Task description ::
Retype all of the material below line for line, omitting the pictures.

Exercise data ::
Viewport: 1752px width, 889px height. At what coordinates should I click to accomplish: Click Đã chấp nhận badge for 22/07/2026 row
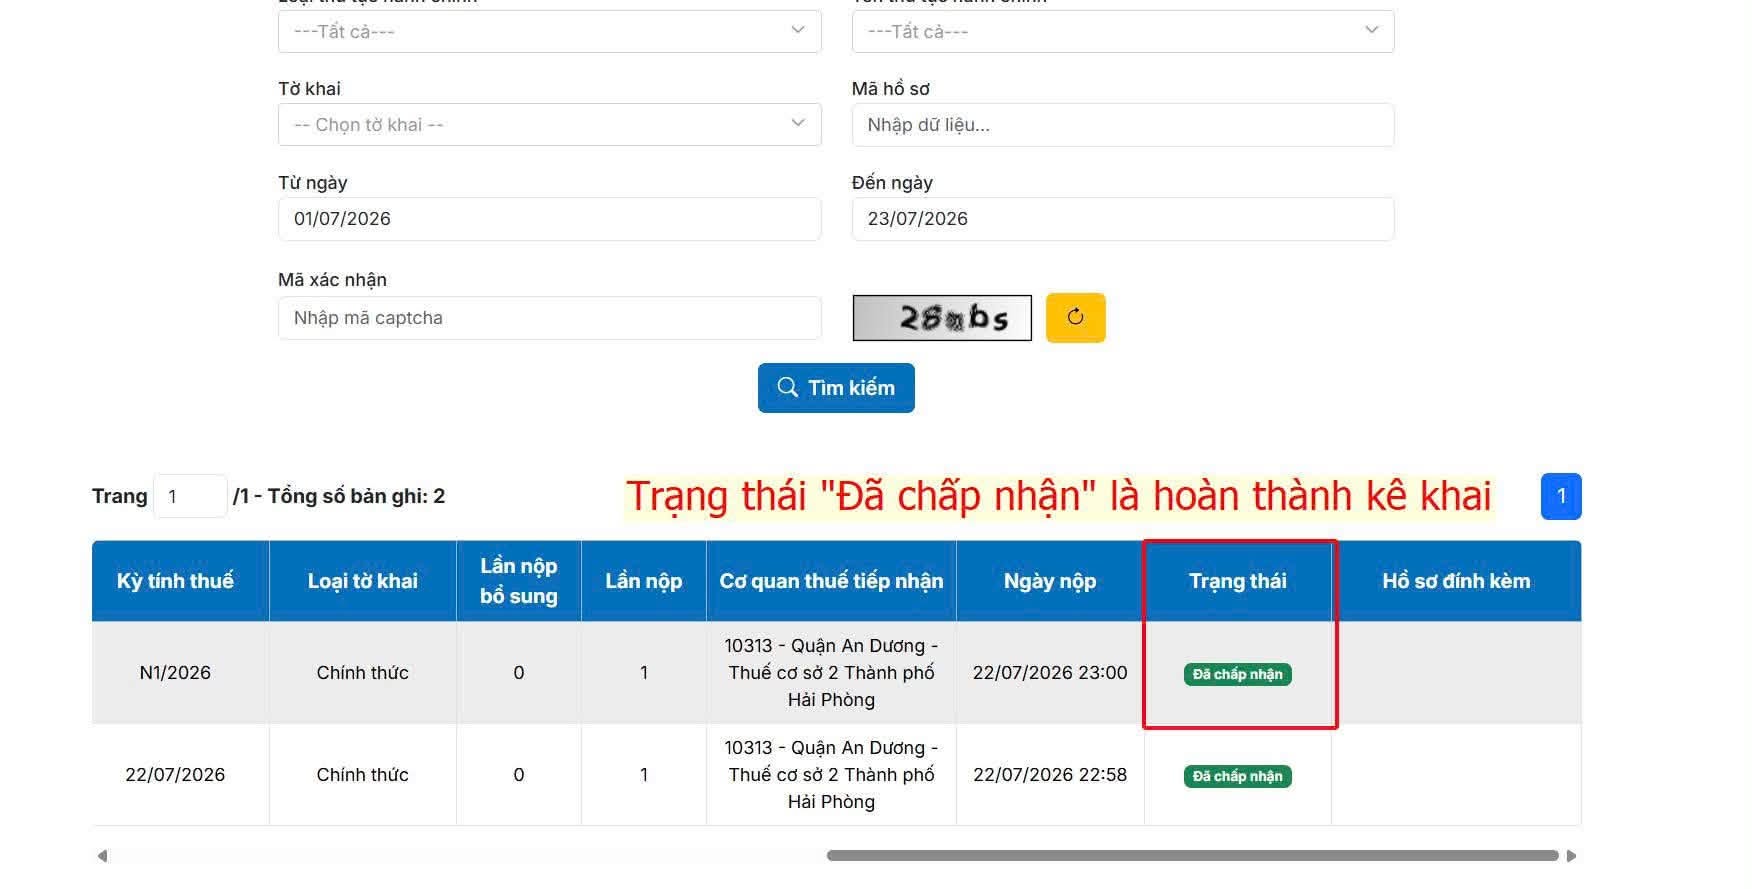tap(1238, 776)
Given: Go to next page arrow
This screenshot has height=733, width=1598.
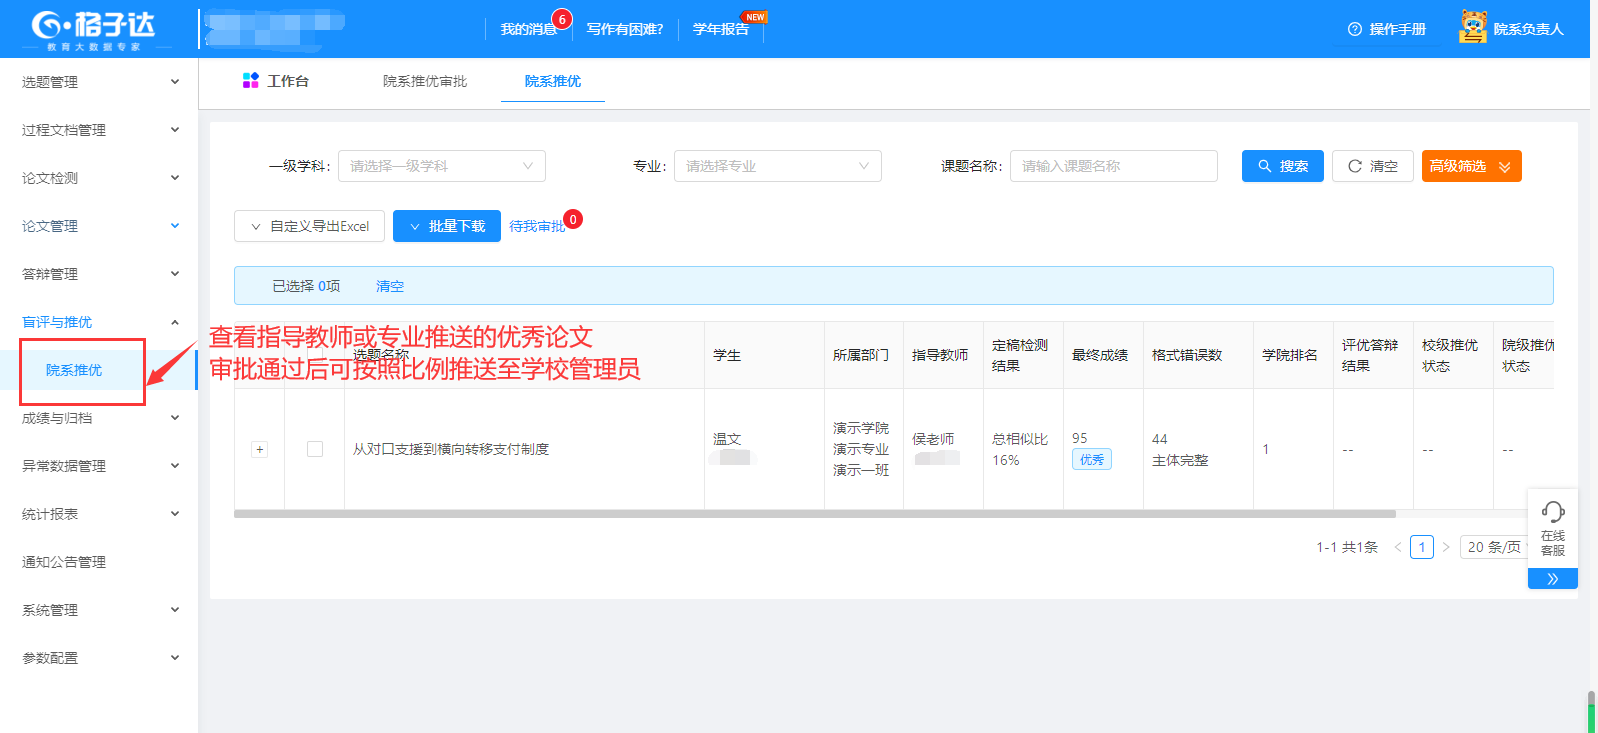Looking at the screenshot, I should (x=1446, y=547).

Output of the task ::
Viewport: 1752px width, 889px height. At what coordinates should I click to accomplish: Click Đã chấp nhận badge for 22/07/2026 row
tap(1238, 776)
Given: Go to next page arrow
This screenshot has height=733, width=1598.
Looking at the screenshot, I should (x=1446, y=547).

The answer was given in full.